WHAT TO PRODUCE:
Return the records from the line that contains "プライバシーポリシー (75, 727)" through the line that contains "メニュー (413, 137)", copying each line without any change.

GIVEN RECORDS:
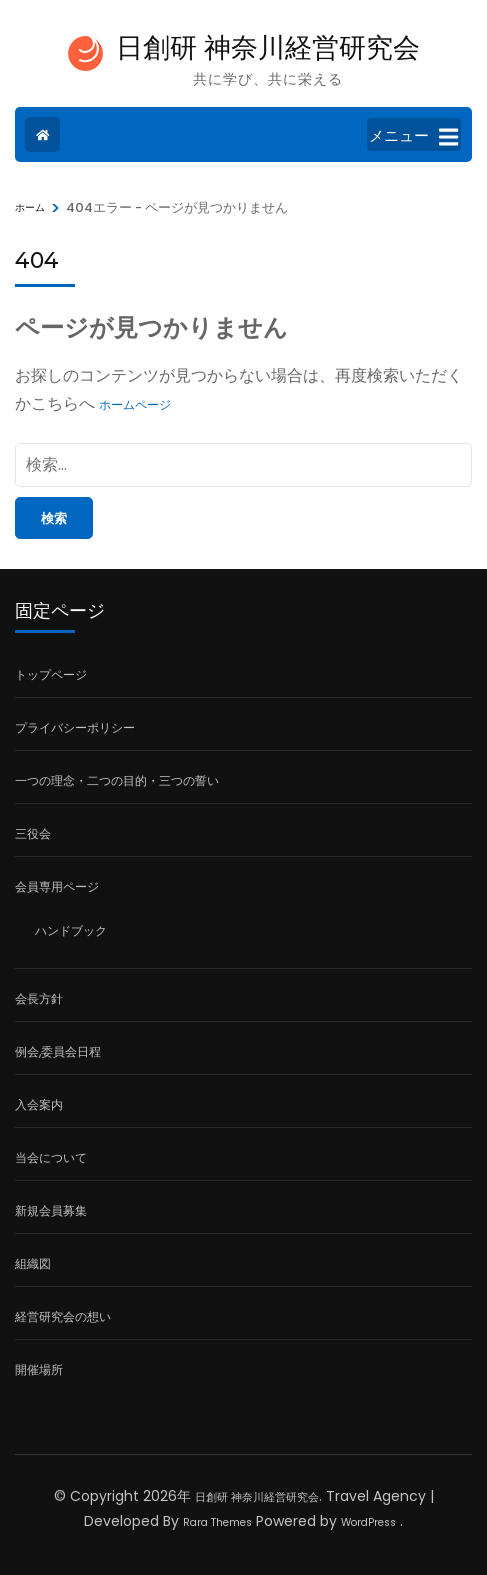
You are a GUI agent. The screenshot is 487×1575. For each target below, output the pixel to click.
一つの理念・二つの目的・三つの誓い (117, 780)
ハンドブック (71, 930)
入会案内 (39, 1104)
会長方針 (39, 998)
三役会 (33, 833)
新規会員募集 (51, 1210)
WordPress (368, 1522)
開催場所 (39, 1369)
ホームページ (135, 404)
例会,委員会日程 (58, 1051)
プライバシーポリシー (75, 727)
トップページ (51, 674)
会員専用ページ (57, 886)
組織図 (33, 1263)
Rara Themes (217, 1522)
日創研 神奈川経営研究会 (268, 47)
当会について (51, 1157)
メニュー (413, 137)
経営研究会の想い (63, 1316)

==

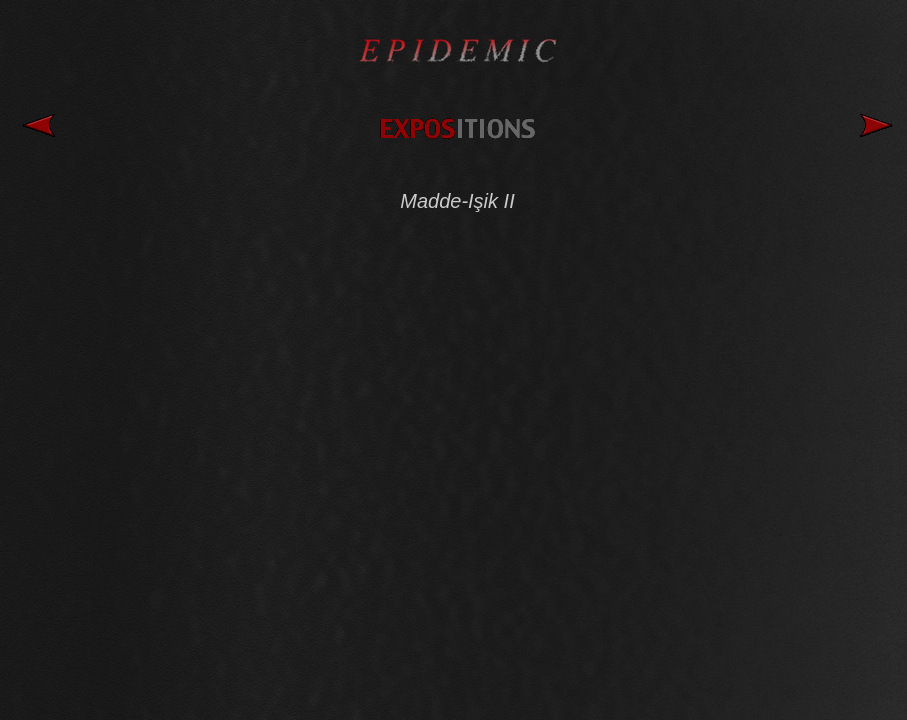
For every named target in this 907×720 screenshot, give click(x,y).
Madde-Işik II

SOLUTION:
プライバシーポリシー (75, 727)
トップページ (51, 674)
会員専用ページ (57, 886)
組織図 (33, 1263)
Rara Themes (217, 1522)
日創研 神奈川経営研究会 (268, 47)
当会について (51, 1157)
メニュー (413, 137)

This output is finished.